0

This is a new question/issue as a follow up to How to return multiple stats as multiple columns in Polars grouby context? and How to flatten/split a tuple of arrays and calculate column means in Polars dataframe?

Basically, the problem/issue can be easily illustrated by the example below:

from functools import partial

import polars as pl
import statsmodels.api as sm


def ols_stats(s, yvar, xvars):
    df = s.struct.unnest()
    reg = sm.OLS(df[yvar].to_numpy(), df[xvars].to_numpy(), missing="drop").fit()
    return pl.Series(values=(reg.params, reg.tvalues), nan_to_null=True)


df = pl.DataFrame(
    {
        "day": [1, 1, 1, 1, 1, 2, 2, 2, 2, 2],
        "y": [1, 6, 3, 2, 8, 4, 5, 2, 7, 3],
        "x1": [1, 8, 2, 3, 5, 2, 1, 2, 7, 3],
        "x2": [8, 5, 3, 6, 3, 7, 3, 2, 9, 1],
    }
).lazy()

res = df.groupby("day").agg(
    pl.struct(["y", "x1", "x2"])
    .apply(partial(ols_stats, yvar="y", xvars=["x1", "x2"]))
    .alias("params")
)

res.with_columns(
    pl.col("params").arr.eval(pl.element().arr.explode()).arr.to_struct()
).unnest("params").collect()

After running the code above, the following error is got:

pyo3_runtime.PanicException: not implemented for dtype Unknown

But when .lazy() and .collect() are removed from the code above, the code works perfectly as intended.
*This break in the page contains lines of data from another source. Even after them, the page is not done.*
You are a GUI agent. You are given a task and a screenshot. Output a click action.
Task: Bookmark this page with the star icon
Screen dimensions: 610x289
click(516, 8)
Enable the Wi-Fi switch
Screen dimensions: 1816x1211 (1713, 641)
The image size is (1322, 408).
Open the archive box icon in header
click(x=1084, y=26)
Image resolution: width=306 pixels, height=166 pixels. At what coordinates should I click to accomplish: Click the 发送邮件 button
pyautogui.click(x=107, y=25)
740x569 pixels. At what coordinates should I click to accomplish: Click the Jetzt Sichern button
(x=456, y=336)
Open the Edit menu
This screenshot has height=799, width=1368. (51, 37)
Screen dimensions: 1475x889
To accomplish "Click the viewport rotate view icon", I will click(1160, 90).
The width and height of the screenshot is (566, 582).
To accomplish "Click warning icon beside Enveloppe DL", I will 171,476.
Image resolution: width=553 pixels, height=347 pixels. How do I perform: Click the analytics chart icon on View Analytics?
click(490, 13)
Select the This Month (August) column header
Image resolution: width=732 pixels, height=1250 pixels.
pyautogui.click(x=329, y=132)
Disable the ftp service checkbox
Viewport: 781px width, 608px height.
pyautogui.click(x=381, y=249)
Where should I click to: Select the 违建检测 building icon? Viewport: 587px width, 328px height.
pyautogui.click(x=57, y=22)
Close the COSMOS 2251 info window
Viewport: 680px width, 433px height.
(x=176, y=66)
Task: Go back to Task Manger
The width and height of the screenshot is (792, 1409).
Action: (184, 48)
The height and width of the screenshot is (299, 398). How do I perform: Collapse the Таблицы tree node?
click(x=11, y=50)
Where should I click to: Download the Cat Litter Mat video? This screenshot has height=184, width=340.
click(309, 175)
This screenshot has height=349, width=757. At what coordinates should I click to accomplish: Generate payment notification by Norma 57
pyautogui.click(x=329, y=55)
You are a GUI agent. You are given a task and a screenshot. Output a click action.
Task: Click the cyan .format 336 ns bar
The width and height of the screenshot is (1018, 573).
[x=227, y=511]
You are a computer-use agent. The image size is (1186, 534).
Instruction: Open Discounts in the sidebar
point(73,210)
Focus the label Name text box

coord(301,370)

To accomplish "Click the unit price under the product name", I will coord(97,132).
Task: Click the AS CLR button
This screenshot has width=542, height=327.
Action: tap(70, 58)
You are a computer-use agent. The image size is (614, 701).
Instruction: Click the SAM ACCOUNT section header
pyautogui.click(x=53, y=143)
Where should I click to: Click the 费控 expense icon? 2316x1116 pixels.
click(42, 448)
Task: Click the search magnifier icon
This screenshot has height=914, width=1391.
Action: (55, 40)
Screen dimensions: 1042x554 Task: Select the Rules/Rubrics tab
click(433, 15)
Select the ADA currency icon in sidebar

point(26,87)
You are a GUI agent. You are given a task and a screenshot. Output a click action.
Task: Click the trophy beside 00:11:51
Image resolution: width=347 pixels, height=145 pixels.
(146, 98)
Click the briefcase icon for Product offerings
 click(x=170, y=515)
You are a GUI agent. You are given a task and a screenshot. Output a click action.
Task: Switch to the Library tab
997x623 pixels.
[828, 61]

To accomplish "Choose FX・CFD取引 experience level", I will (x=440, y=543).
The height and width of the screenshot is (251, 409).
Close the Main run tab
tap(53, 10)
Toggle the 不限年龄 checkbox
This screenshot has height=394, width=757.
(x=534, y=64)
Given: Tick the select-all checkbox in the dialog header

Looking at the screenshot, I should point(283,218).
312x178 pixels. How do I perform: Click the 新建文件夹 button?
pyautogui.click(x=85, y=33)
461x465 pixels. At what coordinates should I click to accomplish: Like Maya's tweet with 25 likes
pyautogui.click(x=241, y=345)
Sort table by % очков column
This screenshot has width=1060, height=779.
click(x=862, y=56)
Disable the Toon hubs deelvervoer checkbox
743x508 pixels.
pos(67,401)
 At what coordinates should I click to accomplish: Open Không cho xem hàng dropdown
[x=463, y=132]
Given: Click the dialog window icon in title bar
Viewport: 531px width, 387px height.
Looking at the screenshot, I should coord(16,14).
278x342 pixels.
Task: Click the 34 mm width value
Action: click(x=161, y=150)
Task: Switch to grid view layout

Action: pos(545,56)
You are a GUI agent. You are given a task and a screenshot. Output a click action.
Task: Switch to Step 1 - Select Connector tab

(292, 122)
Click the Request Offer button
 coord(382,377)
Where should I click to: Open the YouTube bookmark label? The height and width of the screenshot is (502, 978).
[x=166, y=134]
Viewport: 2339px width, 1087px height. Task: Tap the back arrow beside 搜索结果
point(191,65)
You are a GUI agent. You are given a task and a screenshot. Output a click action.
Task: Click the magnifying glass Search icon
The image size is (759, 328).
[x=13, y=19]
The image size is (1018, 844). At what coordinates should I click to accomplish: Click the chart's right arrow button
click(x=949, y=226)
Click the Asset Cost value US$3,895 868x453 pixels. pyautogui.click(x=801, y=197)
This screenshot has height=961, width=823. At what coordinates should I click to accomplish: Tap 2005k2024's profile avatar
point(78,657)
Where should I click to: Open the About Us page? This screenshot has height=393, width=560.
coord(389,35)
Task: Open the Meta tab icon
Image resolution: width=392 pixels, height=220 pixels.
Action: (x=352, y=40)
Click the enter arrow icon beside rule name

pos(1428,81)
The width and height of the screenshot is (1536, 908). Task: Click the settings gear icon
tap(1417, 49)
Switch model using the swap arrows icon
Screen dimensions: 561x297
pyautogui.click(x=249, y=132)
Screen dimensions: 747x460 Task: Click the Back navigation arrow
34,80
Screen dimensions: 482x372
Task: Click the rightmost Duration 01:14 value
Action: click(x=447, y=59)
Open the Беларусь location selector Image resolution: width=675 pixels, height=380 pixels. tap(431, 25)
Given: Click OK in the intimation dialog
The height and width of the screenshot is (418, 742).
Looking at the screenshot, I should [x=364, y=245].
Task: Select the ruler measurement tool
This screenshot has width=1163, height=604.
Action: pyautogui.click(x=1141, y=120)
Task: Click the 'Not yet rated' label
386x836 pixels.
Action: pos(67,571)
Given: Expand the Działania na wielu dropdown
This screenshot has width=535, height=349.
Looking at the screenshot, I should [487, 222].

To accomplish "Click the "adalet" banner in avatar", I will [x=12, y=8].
Below are the results (expected behavior) if running in eager mode.

shape: (2, 5)
┌─────┬──────────┬──────────┬──────────┬───────────┐
│ day ┆ field_0  ┆ field_1  ┆ field_2  ┆ field_3   │
│ --- ┆ ---      ┆ ---      ┆ ---      ┆ ---       │
│ i64 ┆ f64      ┆ f64      ┆ f64      ┆ f64       │
╞═════╪══════════╪══════════╪══════════╪═══════════╡
│ 2   ┆ 0.466089 ┆ 0.503127 ┆ 0.916982 ┆ 1.451151  │
│ 1   ┆ 1.008659 ┆ -0.03324 ┆ 3.204266 ┆ -0.124422 │
└─────┴──────────┴──────────┴──────────┴───────────┘

So, what is the problem and how am I supposed to resolve it?

lebesgue
  • 837
  • 4
  • 13
  • If there is an exception with `.lazy()` and it works without `.lazy()` - it probably needs to be reported as a bug: https://github.com/pola-rs/polars/issues/ – jqurious Mar 03 '23 at 23:26

2 Answers2

1

Don't return a Series from ols_stats() but a dict then it should work. This is also semantically better as the struct you show in the end is a mess: the first two fields mean params, the second two fields mean tvalues. Try this instead:

def ols_stats(s, yvar, xvars):
    df = s.struct.unnest()
    reg = sm.OLS(df[yvar].to_numpy(), df[xvars].to_numpy(), missing="drop").fit()
    return {"params":reg.params.tolist(),"tvalues":reg.tvalues.tolist()}

Polars automatically turns the dict[list[f64]] into a struct[2]. I had to play around a bit to figure this out but it seems to work.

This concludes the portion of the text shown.